__TEXTO DE APOIO__.

◆ ◆ ◆ ◆

Por outro lado, nas nossas cabeças passa o pensamento do PORQUÊ? de tudo isto e onde está o amor de Deus no meio de tanto sofrimento que qualquer pandemia traz.
Não há uma resposta por uma razão muito simples, e que talvez se compreenda bem com uma metáfora que ouvi de um bispo americano nos últimos dias. Todos os acontecimentos, dos mais pessoais, aos mais sociais, ao mundiais são como ter milhares de milhões de tabuleiros de xadrez com jogos simultâneos entre dois jogadores: Deus e o Mundo. E, ainda por cima, se pensarmos que se trata de um xadrez mais avançado em que o movimento de uma peça num dos tabuleiros afecta o jogo de todos os outros, procurar uma razão para um acontecimento como é o caso da COVID-19 é negligenciar que esse se enquadra num tecido de acontecimentos que perfaz o manto da narrativa histórica.

◆ ◆ ◆ ◆

__DADOS DISPONÍVEIS__.

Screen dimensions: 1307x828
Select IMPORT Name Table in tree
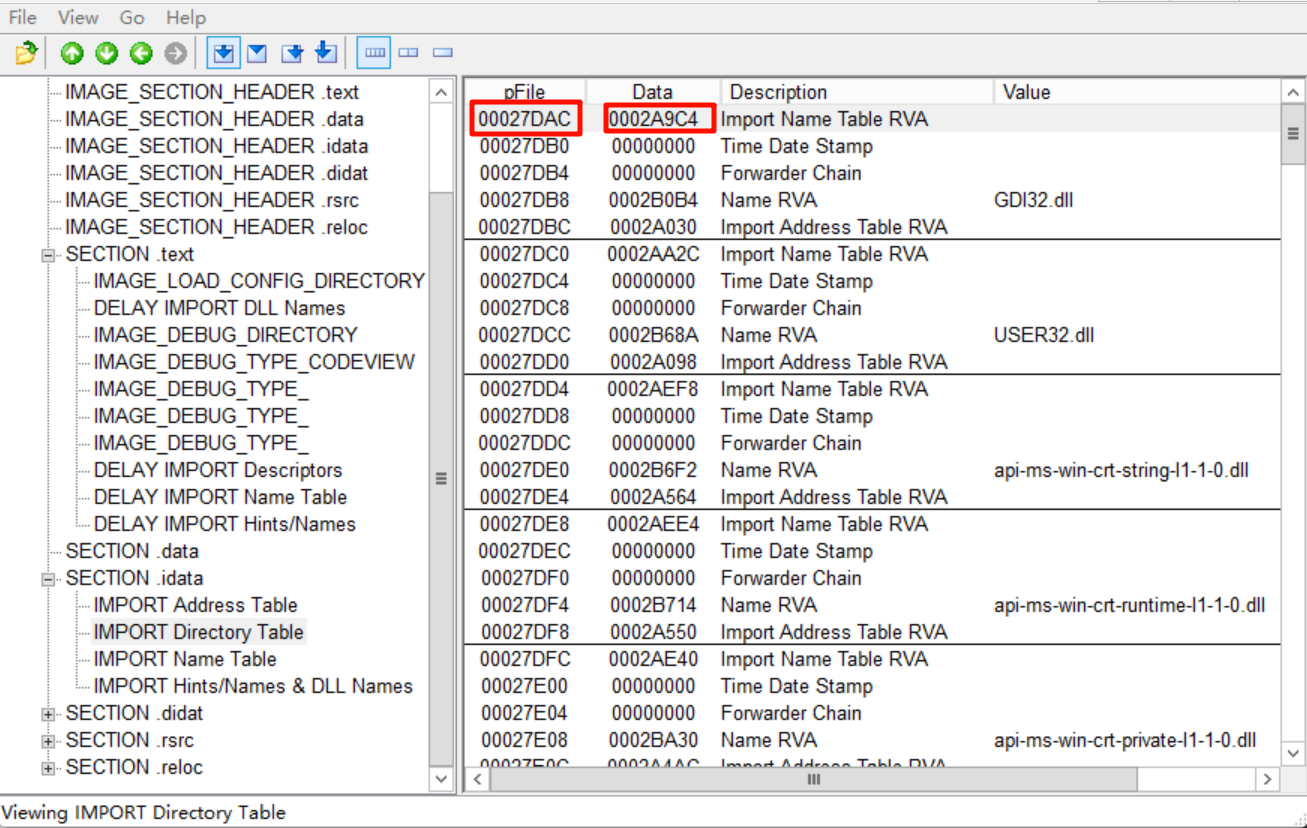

◆ ◆ ◆ ◆

__INSTRUÇÕES DOS EXERCÍCIOS__.
A: Na metáfora do xadrez do texto de apoio, quem são os dois jogadores das partidas simultâneas?
B: Transcreva do texto de apoio o trecho de "Por outro lado, nas" a "da narrativa histórica.".

__RESPOSTAS POR TAREFA__.
A: Deus e o Mundo.

B:
Por outro lado, nas nossas cabeças passa o pensamento do PORQUÊ? de tudo isto e onde está o amor de Deus no meio de tanto sofrimento que qualquer pandemia traz.
Não há uma resposta por uma razão muito simples, e que talvez se compreenda bem com uma metáfora que ouvi de um bispo americano nos últimos dias. Todos os acontecimentos, dos mais pessoais, aos mais sociais, ao mundiais são como ter milhares de milhões de tabuleiros de xadrez com jogos simultâneos entre dois jogadores: Deus e o Mundo. E, ainda por cima, se pensarmos que se trata de um xadrez mais avançado em que o movimento de uma peça num dos tabuleiros afecta o jogo de todos os outros, procurar uma razão para um acontecimento como é o caso da COVID-19 é negligenciar que esse se enquadra num tecido de acontecimentos que perfaz o manto da narrativa histórica.